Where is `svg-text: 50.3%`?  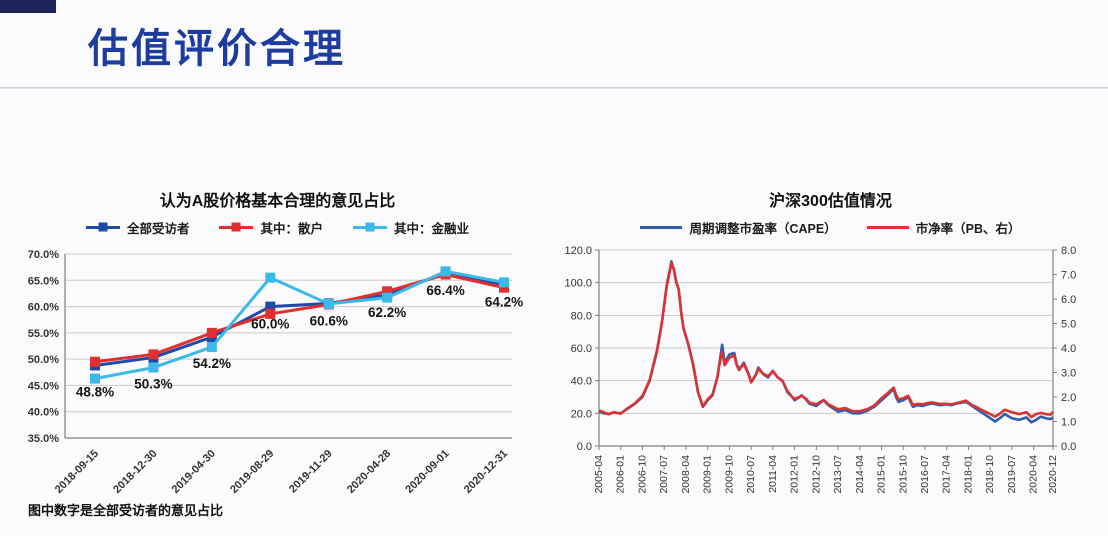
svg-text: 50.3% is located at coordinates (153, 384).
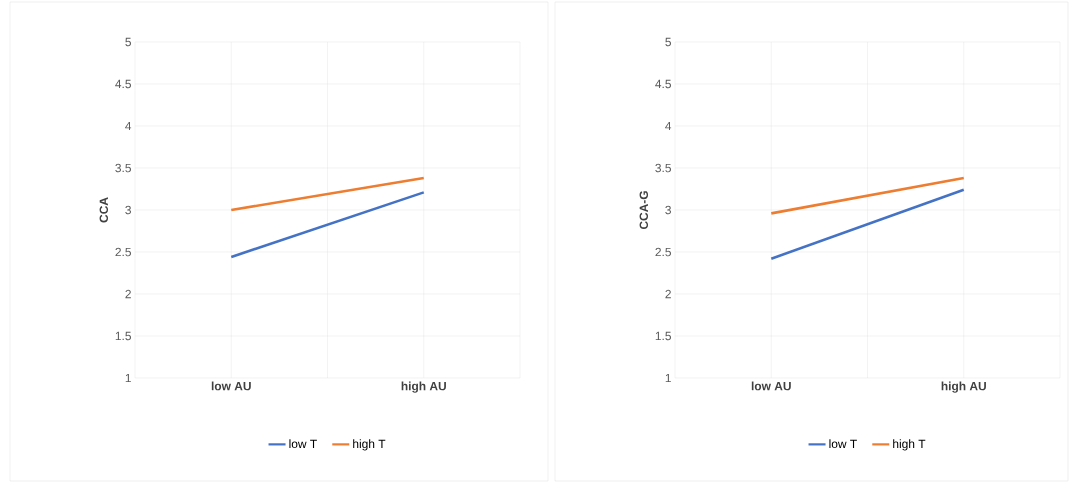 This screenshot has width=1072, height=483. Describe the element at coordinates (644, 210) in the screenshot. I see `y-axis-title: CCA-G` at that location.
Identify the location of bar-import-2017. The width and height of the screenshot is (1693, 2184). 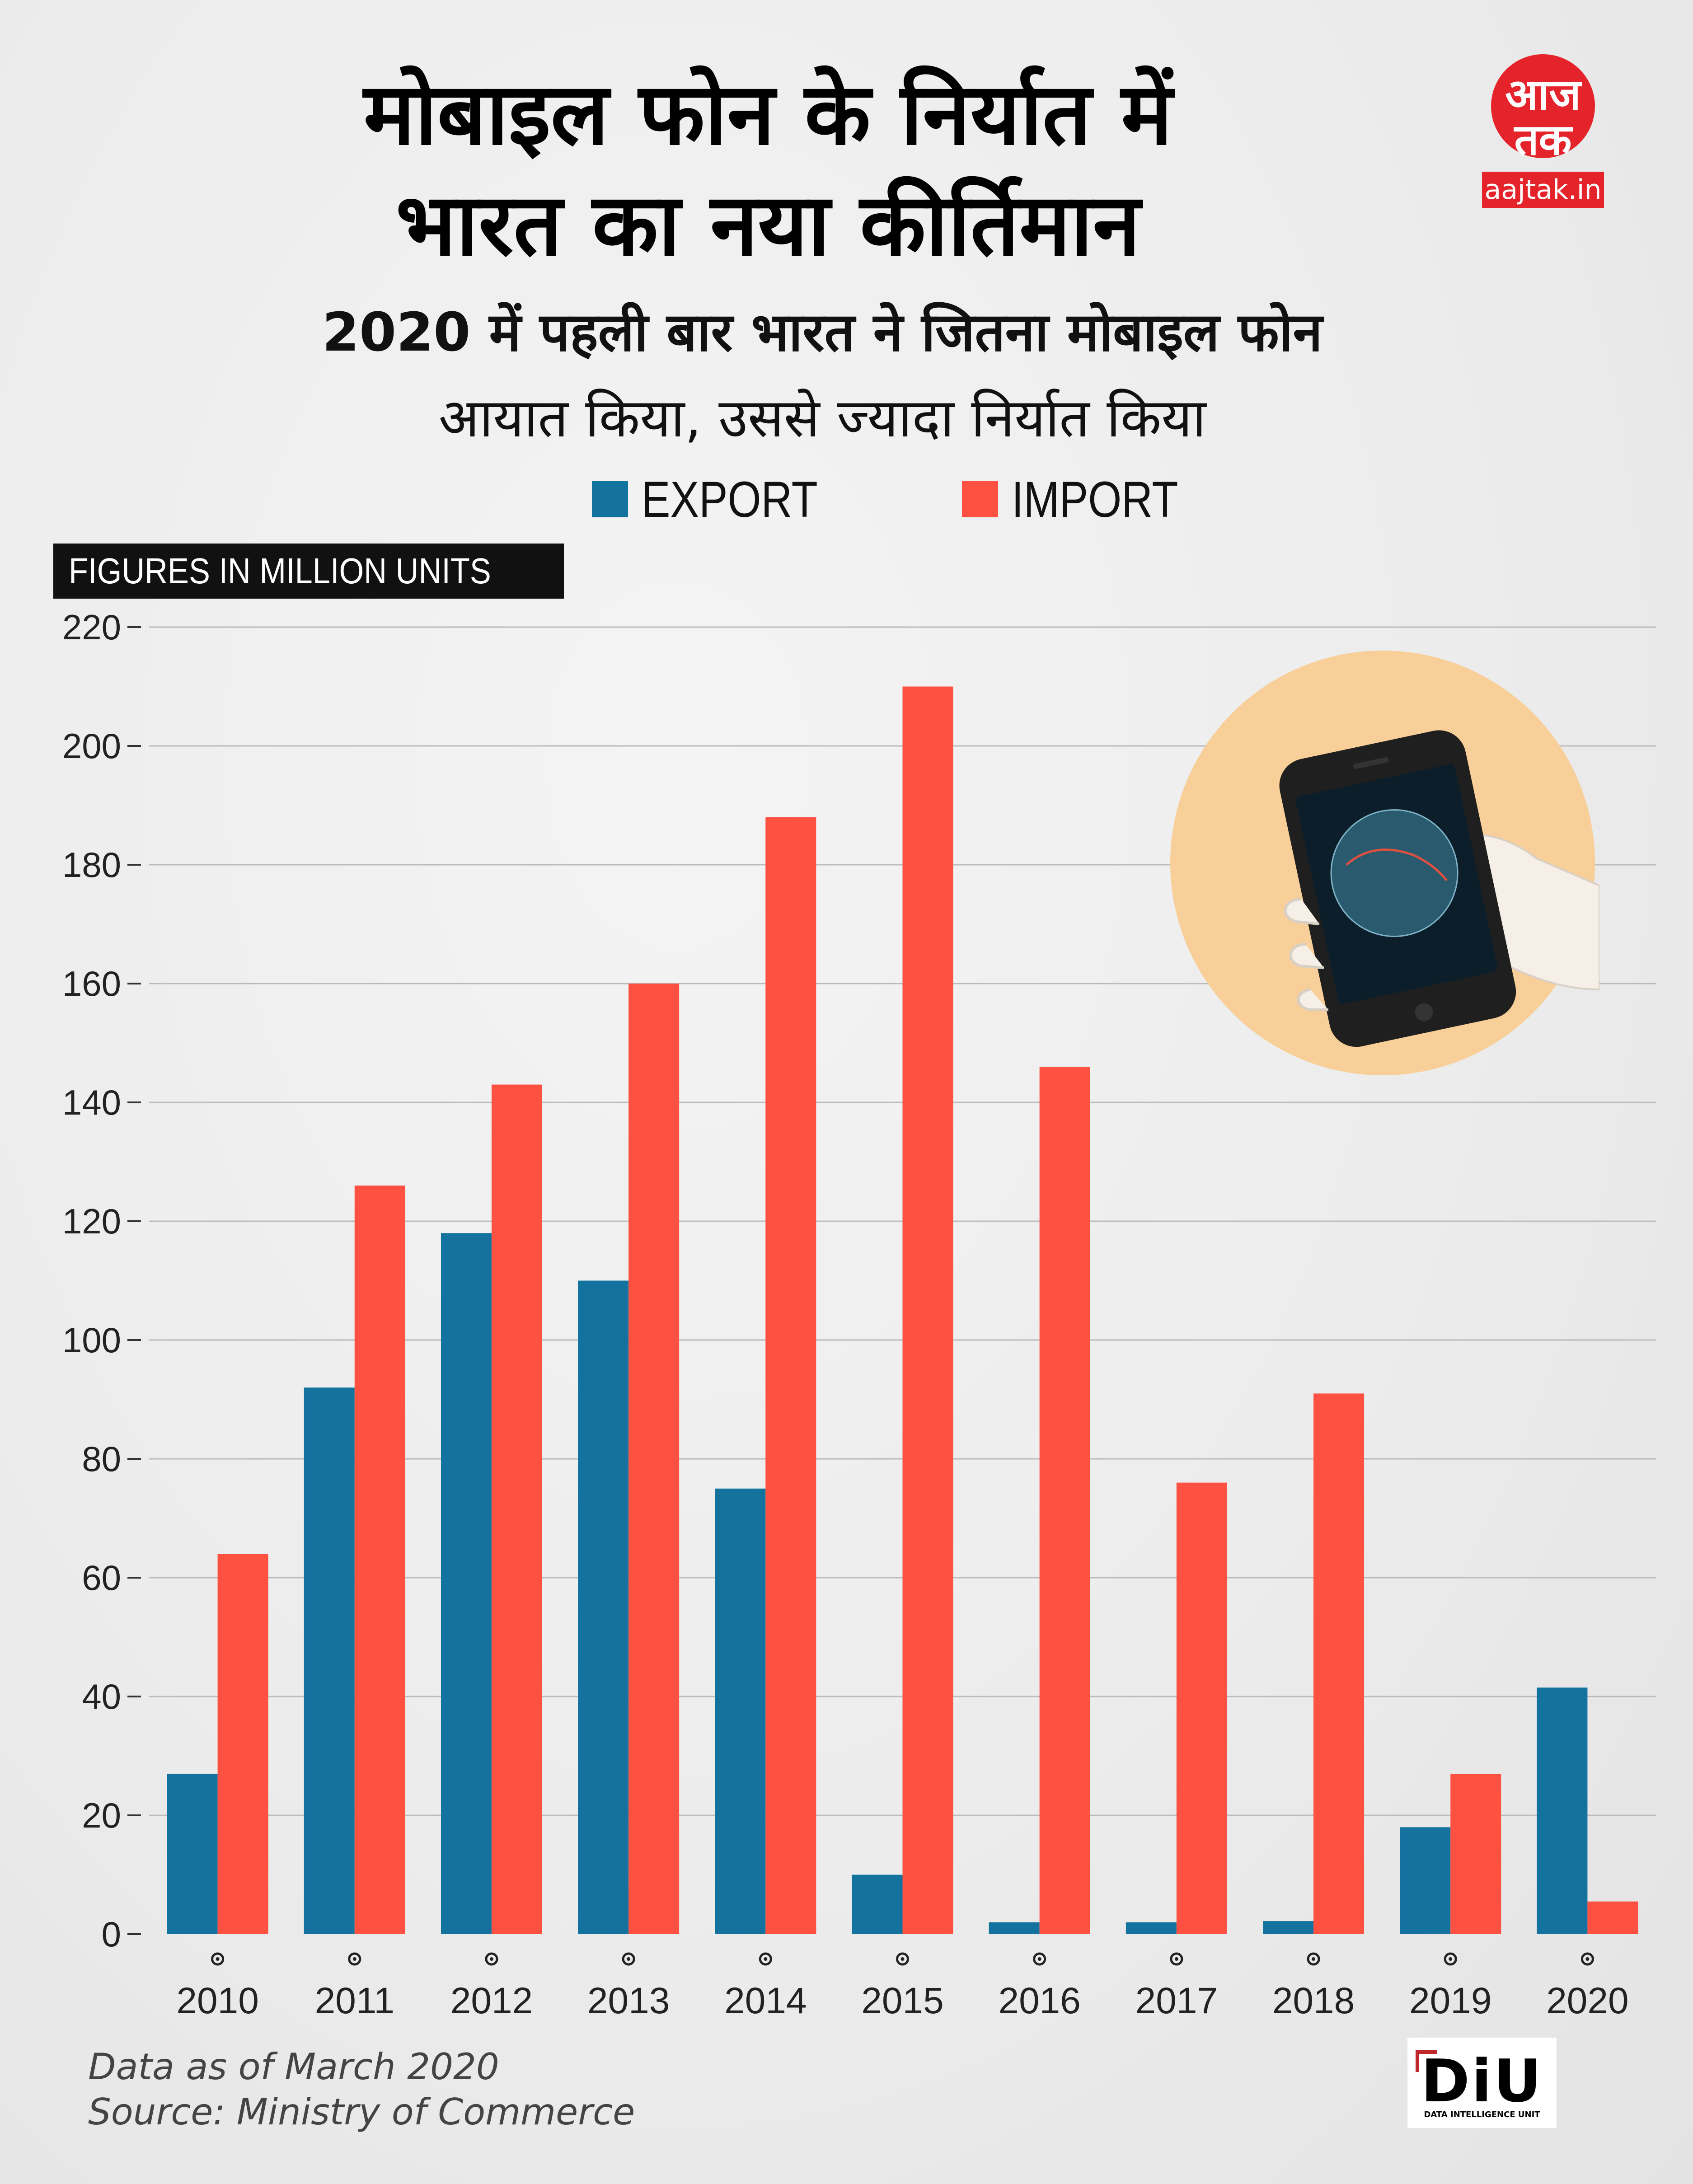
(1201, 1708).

==

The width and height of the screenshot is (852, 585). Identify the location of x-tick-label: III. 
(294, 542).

=== EXERCISE DESCRIPTION ===
Copy the records from the line containing "Identify the location of bar-import-2017." through the line containing "(1201, 1708).", including both of those lines, and omit the pictures.

=== WRITTEN ANSWER ===
Identify the location of bar-import-2017. The width and height of the screenshot is (1693, 2184). 
(1201, 1708).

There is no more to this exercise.